YOUR GOAL: Line by line, transcribe all of the entries exactly.

(Pixel coordinate grounding data)
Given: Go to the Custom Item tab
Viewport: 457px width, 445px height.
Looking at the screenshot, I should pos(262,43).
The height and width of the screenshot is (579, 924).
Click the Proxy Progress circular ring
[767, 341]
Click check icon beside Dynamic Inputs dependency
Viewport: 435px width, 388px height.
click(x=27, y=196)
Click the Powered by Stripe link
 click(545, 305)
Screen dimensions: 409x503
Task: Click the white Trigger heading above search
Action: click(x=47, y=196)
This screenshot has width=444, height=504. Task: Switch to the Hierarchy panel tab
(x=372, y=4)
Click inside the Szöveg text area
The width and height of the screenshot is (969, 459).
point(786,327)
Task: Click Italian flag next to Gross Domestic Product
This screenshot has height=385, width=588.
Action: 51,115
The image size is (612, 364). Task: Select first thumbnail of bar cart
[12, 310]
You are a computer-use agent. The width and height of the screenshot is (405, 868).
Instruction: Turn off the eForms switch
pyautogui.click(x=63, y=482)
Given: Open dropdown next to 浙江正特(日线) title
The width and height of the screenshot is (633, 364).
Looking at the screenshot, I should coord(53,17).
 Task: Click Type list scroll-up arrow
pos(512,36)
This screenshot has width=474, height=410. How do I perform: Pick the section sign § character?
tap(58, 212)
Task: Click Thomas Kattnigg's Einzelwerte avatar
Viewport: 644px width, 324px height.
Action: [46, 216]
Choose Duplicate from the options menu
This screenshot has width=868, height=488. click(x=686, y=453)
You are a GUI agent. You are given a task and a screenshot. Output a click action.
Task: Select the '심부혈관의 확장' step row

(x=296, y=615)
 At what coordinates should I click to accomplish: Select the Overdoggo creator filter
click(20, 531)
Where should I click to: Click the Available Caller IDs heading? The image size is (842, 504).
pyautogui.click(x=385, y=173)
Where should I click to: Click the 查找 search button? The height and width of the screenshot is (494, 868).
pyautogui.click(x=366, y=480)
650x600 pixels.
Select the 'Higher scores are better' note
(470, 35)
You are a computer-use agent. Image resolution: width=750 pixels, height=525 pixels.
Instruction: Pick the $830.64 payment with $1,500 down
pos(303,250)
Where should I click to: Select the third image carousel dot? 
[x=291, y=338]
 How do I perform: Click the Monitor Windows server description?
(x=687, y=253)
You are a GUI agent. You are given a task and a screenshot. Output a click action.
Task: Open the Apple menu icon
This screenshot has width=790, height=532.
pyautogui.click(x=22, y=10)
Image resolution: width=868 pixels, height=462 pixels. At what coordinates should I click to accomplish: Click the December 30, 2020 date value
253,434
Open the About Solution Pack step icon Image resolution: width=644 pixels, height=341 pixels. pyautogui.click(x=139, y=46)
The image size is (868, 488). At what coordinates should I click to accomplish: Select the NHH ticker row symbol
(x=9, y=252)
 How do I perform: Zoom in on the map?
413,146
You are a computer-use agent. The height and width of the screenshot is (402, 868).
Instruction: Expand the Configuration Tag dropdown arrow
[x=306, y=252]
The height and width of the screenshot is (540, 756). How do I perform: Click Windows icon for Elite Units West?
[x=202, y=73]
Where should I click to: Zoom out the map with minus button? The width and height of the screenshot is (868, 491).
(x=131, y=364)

EXERCISE RESPONSE:
Given: Go to the Custom Item tab
Viewport: 457px width, 445px height.
Looking at the screenshot, I should pos(262,43).
The height and width of the screenshot is (579, 924).
Click the Proxy Progress circular ring
[767, 341]
Click check icon beside Dynamic Inputs dependency
Viewport: 435px width, 388px height.
click(x=27, y=196)
Click the Powered by Stripe link
 click(545, 305)
Screen dimensions: 409x503
Task: Click the white Trigger heading above search
Action: click(x=47, y=196)
This screenshot has width=444, height=504. Task: Switch to the Hierarchy panel tab
(x=372, y=4)
Click inside the Szöveg text area
The width and height of the screenshot is (969, 459).
point(786,327)
Task: Click Italian flag next to Gross Domestic Product
This screenshot has height=385, width=588.
Action: 51,115
The image size is (612, 364). Task: Select first thumbnail of bar cart
[12, 310]
You are a computer-use agent. The width and height of the screenshot is (405, 868).
Instruction: Turn off the eForms switch
pyautogui.click(x=63, y=482)
Given: Open dropdown next to 浙江正特(日线) title
The width and height of the screenshot is (633, 364).
Looking at the screenshot, I should coord(53,17).
 Task: Click Type list scroll-up arrow
pos(512,36)
This screenshot has width=474, height=410. How do I perform: Pick the section sign § character?
tap(58, 212)
Task: Click Thomas Kattnigg's Einzelwerte avatar
Viewport: 644px width, 324px height.
Action: [46, 216]
Choose Duplicate from the options menu
This screenshot has width=868, height=488. click(x=686, y=453)
You are a GUI agent. You are given a task and a screenshot. Output a click action.
Task: Select the '심부혈관의 확장' step row

(x=296, y=615)
 At what coordinates should I click to accomplish: Select the Overdoggo creator filter
click(20, 531)
Where should I click to: Click the Available Caller IDs heading? The image size is (842, 504).
pyautogui.click(x=385, y=173)
Where should I click to: Click the 查找 search button? The height and width of the screenshot is (494, 868).
pyautogui.click(x=366, y=480)
650x600 pixels.
Select the 'Higher scores are better' note
(470, 35)
You are a computer-use agent. Image resolution: width=750 pixels, height=525 pixels.
Instruction: Pick the $830.64 payment with $1,500 down
pos(303,250)
Where should I click to: Select the third image carousel dot? 
[x=291, y=338]
 How do I perform: Click the Monitor Windows server description?
(x=687, y=253)
You are a GUI agent. You are given a task and a screenshot. Output a click action.
Task: Open the Apple menu icon
This screenshot has width=790, height=532.
pyautogui.click(x=22, y=10)
Image resolution: width=868 pixels, height=462 pixels. At what coordinates should I click to accomplish: Click the December 30, 2020 date value
253,434
Open the About Solution Pack step icon Image resolution: width=644 pixels, height=341 pixels. pyautogui.click(x=139, y=46)
The image size is (868, 488). At what coordinates should I click to accomplish: Select the NHH ticker row symbol
(x=9, y=252)
 How do I perform: Zoom in on the map?
413,146
You are a computer-use agent. The height and width of the screenshot is (402, 868).
Instruction: Expand the Configuration Tag dropdown arrow
[x=306, y=252]
The height and width of the screenshot is (540, 756). How do I perform: Click Windows icon for Elite Units West?
[x=202, y=73]
Where should I click to: Zoom out the map with minus button? The width and height of the screenshot is (868, 491).
(x=131, y=364)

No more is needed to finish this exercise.